Palermo – Il 6 agosto 1980 veniva assassinato il procuratore della Repubblica Gaetano Costa, ucciso dalla mafia in via Cavour, a pochi passi dalla sua abitazione, mentre sfogliava alcuni libri esposti su una bancarella. A 46 anni da quel delitto, il suo nome resta simbolo di coraggio, indipendenza e impegno nella lotta a Cosa Nostra.
Nato a Caltanissetta nel 1916, dopo la laurea in Giurisprudenza entrò in magistratura a Roma. Durante la Seconda guerra mondiale prestò servizio come ufficiale dell’aviazione e, dopo l’8 settembre 1943, partecipò alla Resistenza contro il nazifascismo. Terminato il conflitto tornò in Sicilia, dove trascorse oltre trent’anni alla Procura di Caltanissetta, fino alla nomina, nel 1978, a procuratore della Repubblica di Palermo.
Nel capoluogo siciliano avviò un’intensa attività investigativa, puntando non solo ai vertici mafiosi ma anche ai patrimoni e agli interessi economici delle organizzazioni criminali. Un’impostazione innovativa per l’epoca, condivisa da pochi magistrati, tra cui Rocco Chinnici, che sarebbe stato assassinato dalla mafia nel 1983.

Il 9 maggio 1980 Costa firmò da solo 55 ordini di cattura nei confronti di esponenti delle famiglie Spatola, Inzerillo e Gambino, coinvolte nei traffici internazionali di droga e legate a Cosa Nostra americana.
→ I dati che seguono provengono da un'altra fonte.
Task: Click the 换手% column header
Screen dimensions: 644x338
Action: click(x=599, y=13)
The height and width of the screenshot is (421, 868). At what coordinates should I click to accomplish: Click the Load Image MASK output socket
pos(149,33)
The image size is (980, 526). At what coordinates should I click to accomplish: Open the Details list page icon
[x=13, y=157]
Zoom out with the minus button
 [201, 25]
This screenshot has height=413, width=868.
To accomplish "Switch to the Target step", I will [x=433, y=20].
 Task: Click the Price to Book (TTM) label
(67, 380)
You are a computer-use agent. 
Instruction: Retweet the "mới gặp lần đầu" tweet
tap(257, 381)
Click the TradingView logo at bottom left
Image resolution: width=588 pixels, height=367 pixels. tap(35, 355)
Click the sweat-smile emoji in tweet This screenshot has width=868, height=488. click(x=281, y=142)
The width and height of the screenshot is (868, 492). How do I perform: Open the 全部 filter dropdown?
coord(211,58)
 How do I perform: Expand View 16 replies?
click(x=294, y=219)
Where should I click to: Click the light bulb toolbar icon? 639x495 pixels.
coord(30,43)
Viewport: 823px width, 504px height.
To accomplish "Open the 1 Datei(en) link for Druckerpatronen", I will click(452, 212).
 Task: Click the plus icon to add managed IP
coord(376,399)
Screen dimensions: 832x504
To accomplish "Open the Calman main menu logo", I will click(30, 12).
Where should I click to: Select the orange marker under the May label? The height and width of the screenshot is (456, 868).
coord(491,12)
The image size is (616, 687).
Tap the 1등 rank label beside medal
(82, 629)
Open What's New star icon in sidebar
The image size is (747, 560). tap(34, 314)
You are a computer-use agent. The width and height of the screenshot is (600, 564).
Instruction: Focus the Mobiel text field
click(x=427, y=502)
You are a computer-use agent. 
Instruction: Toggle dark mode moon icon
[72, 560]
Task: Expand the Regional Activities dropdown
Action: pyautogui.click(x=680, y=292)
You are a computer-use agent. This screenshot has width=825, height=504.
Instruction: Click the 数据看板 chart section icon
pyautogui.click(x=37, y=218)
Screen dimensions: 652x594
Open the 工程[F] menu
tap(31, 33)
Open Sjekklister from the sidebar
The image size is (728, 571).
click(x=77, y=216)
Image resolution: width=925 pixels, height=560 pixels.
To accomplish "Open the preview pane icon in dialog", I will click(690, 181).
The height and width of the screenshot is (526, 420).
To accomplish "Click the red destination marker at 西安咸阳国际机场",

I sostituti procuratori si rifiutarono di sottoscrivere quei provvedimenti, ritenendo insufficienti gli elementi raccolti.
Consapevole dei rischi cui era esposto, Gaetano Costa scelse comunque di non avere una scorta. Due mesi dopo, il 6 agosto 1980, venne assassinato in pieno centro a Palermo. A distanza di 46 anni dal suo omicidio, il ricordo del procuratore resta quello di un magistrato che affrontò la mafia con determinazione e senso dello Stato, pagando con la vita il proprio impegno nella difesa della legalità.